-------- PROVIDED DATA --------
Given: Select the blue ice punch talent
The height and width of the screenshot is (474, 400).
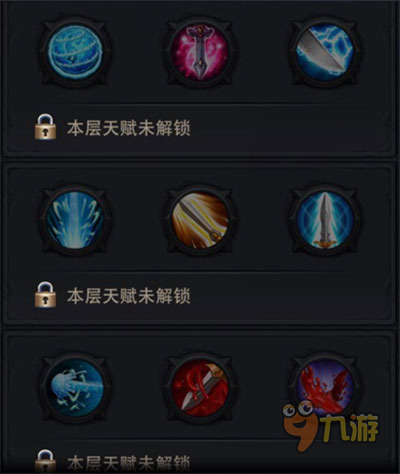Looking at the screenshot, I should click(75, 389).
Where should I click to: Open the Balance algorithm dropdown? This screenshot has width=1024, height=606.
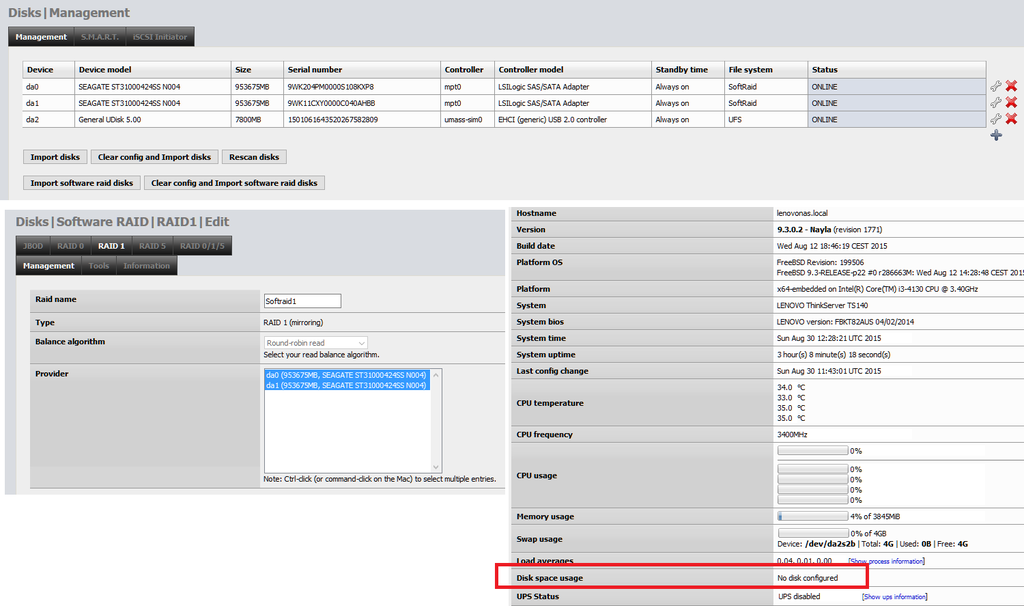(x=316, y=343)
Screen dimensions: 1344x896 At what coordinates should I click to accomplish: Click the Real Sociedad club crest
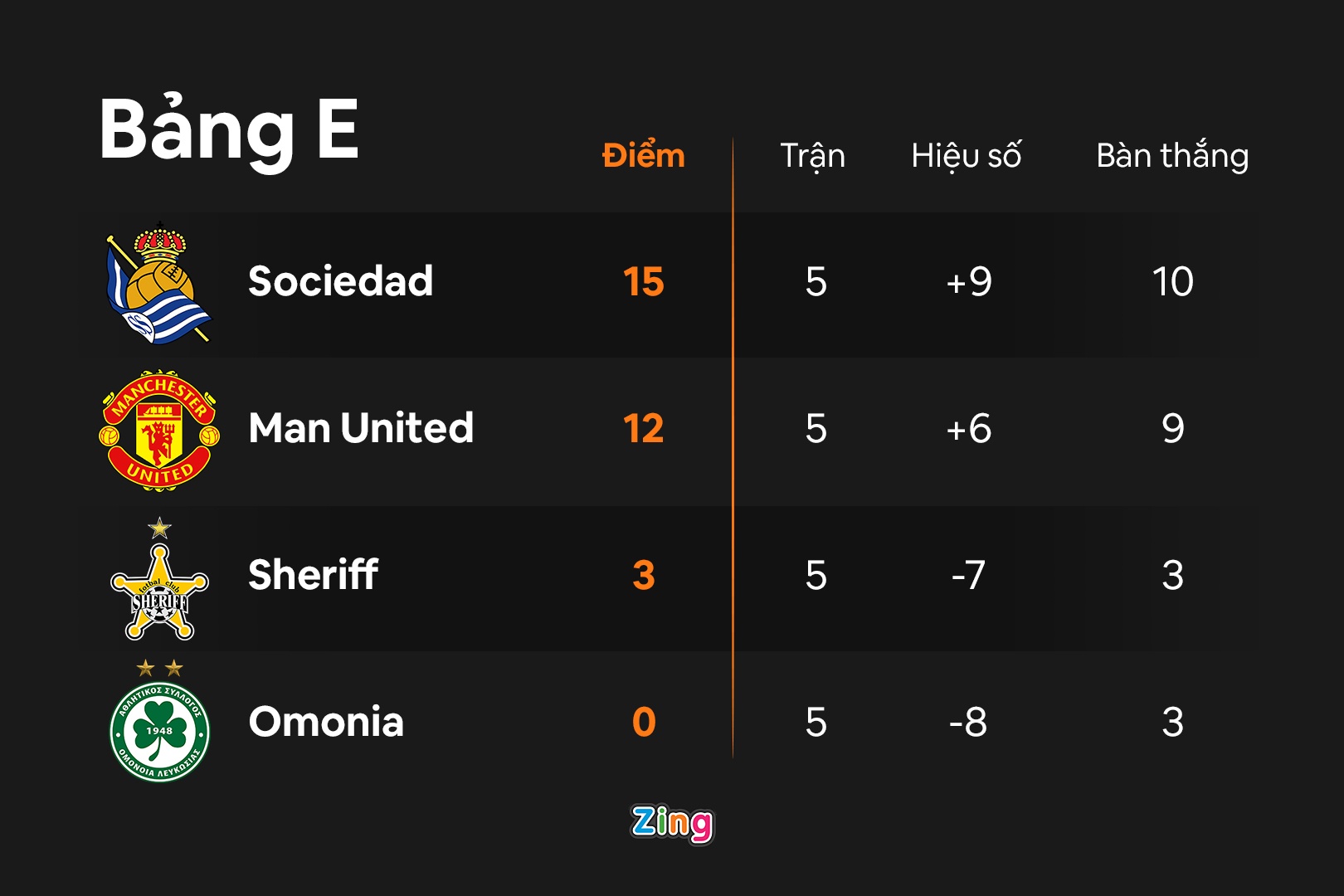(x=158, y=286)
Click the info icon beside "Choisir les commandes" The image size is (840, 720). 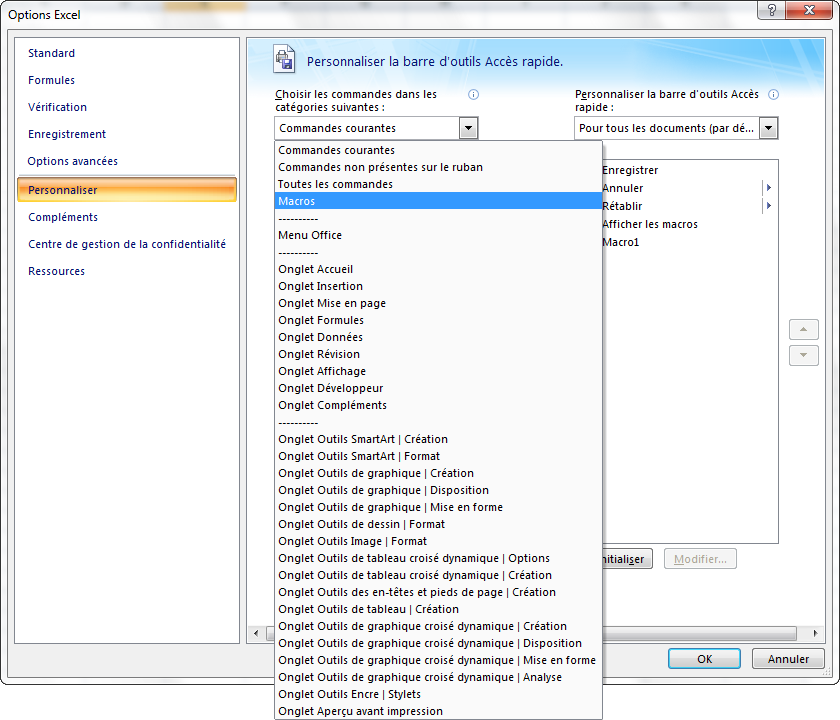pos(473,95)
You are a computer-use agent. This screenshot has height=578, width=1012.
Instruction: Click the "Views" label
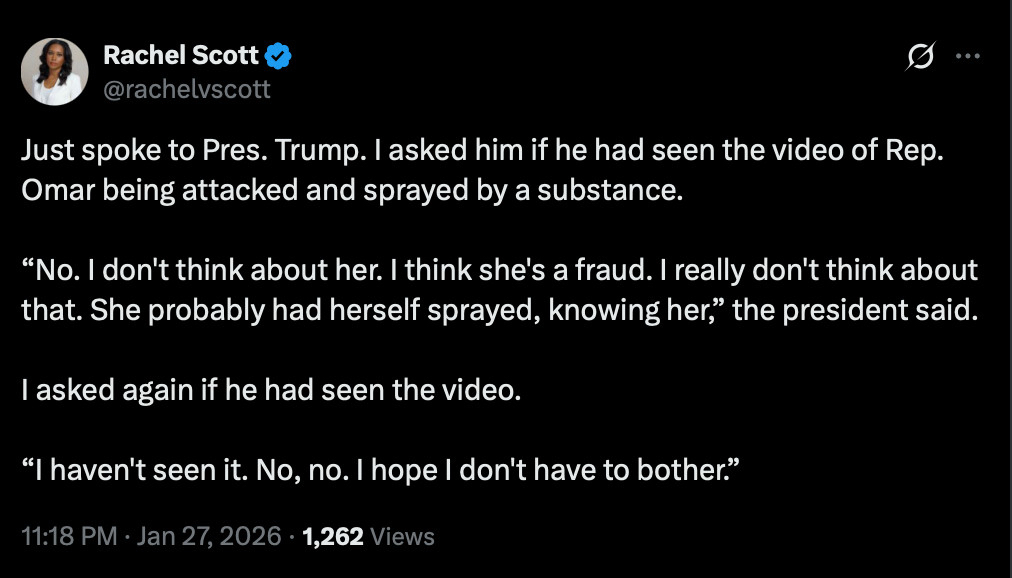point(402,537)
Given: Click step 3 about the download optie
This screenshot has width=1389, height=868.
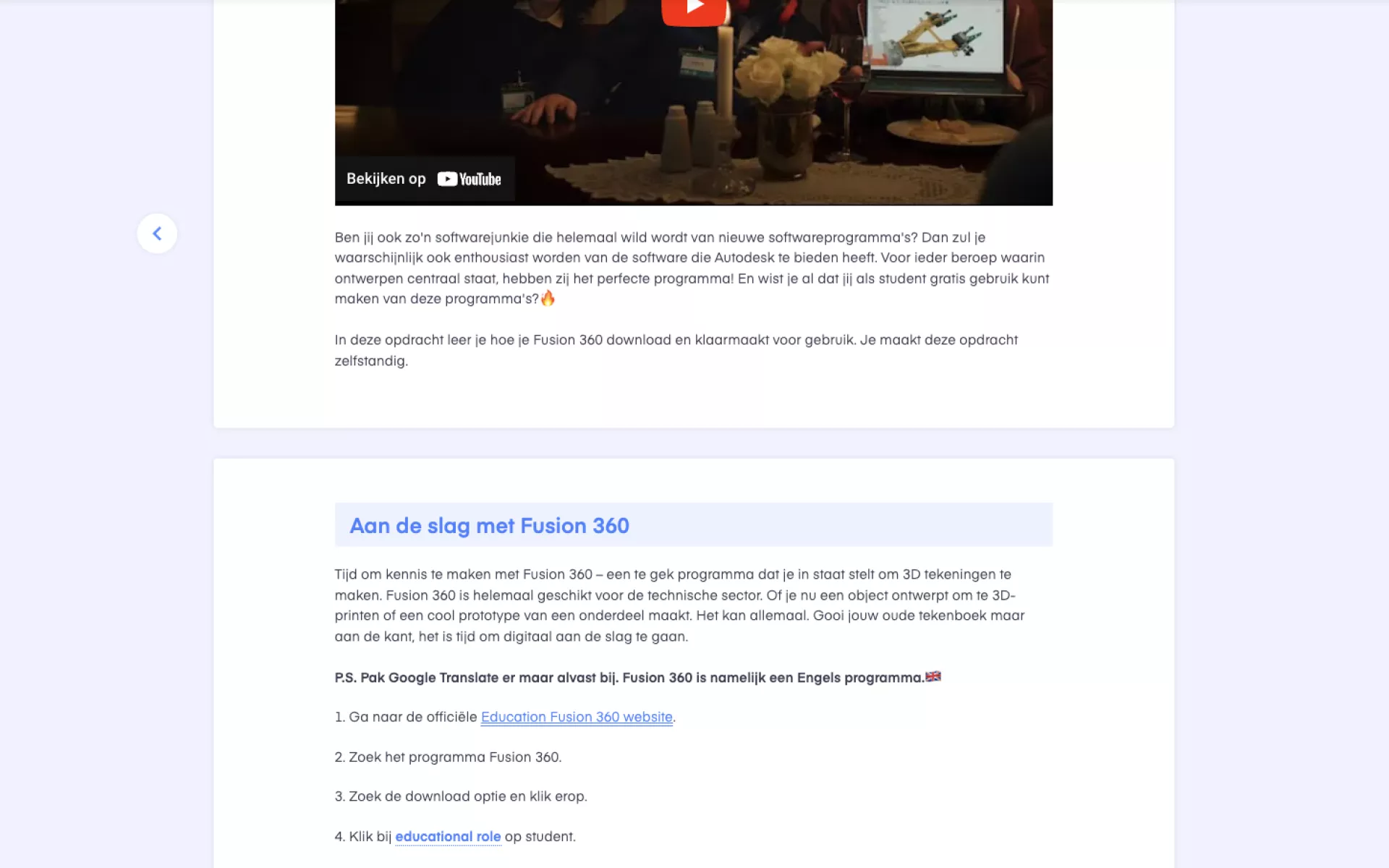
--------
• [ABOUT THIS TASK]:
Only the lines from the one containing "You are a computer-use" through the last line of the entries should be transcribed, exactly and with no pictures.

• [RESPONSE TO THIS TASK]:
You are a computer-use agent. This screenshot has height=578, width=1012.
Instruction: Click the "Views" label
point(402,537)
Given: Click step 3 about the download optie
This screenshot has width=1389, height=868.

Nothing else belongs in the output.